# [Exercise brief]
Can you copy the entries below word for word, starting at the first entry and ending at the line that contains "Action: [16, 127]", with both ends included? Leave the pictures out of your copy.

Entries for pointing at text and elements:
--- begin ---
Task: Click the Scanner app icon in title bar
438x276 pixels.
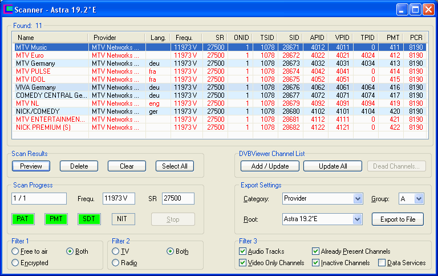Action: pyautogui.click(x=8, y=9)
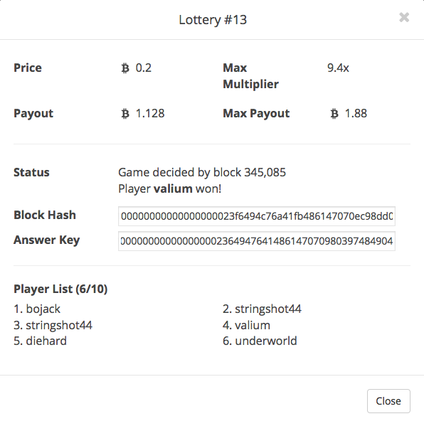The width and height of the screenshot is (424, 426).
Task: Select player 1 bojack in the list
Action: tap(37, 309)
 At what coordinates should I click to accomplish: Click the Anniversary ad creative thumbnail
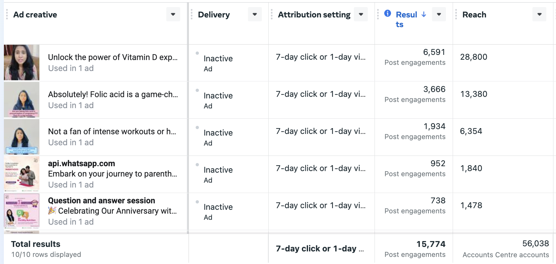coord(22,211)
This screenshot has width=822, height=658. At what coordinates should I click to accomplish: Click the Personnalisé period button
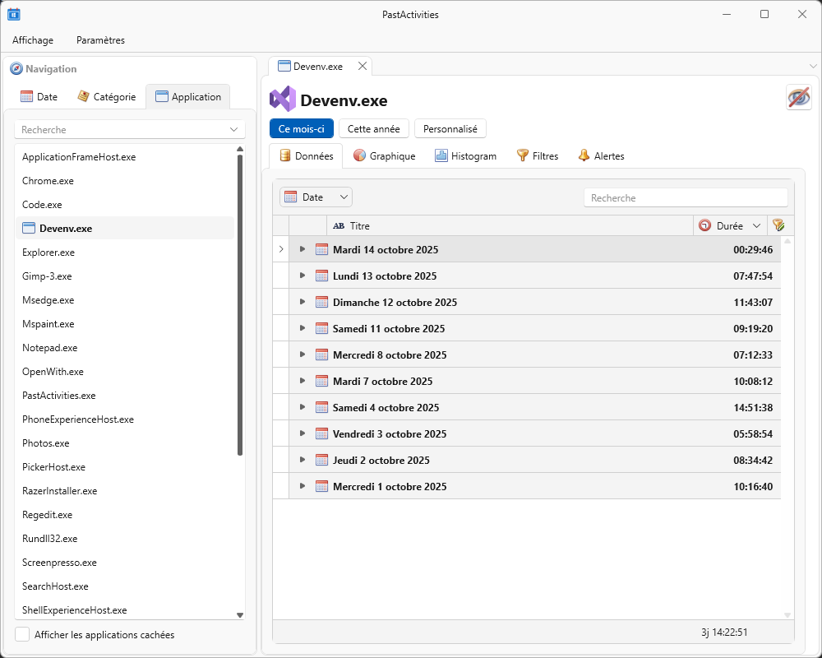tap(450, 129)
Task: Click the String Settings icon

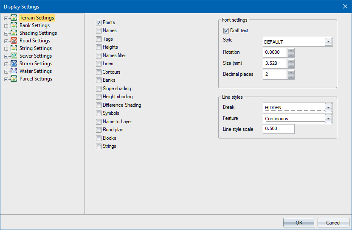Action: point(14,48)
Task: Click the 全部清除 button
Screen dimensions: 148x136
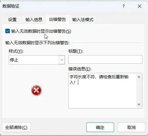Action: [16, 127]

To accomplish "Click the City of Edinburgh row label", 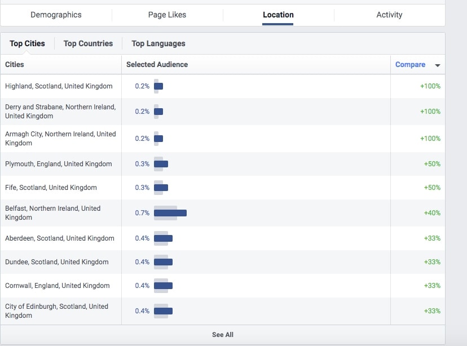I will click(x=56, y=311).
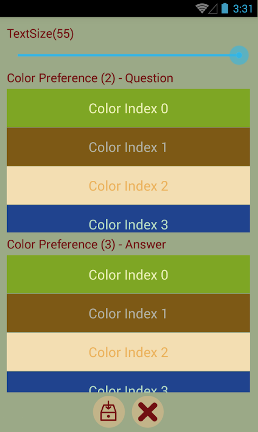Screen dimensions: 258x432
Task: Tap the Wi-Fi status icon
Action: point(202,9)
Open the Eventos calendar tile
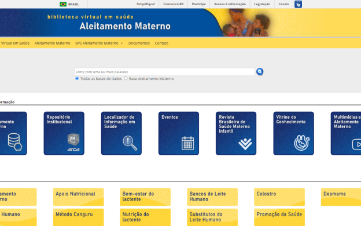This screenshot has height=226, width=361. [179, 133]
--- end ---
# [Exercise response]
Task: Click the Scanner app icon in title bar
438x276 pixels.
Action: pyautogui.click(x=8, y=9)
The width and height of the screenshot is (424, 426).
Task: Select player 1 bojack in the list
Action: tap(37, 309)
 At what coordinates should I click to accomplish: Click the Anniversary ad creative thumbnail
coord(22,211)
This screenshot has width=822, height=658. At what coordinates should I click to accomplish: Click the Personnalisé period button
tap(450, 129)
Task: Click the String Settings icon

Action: point(14,48)
Task: Click the 全部清除 button
Screen dimensions: 148x136
Action: [16, 127]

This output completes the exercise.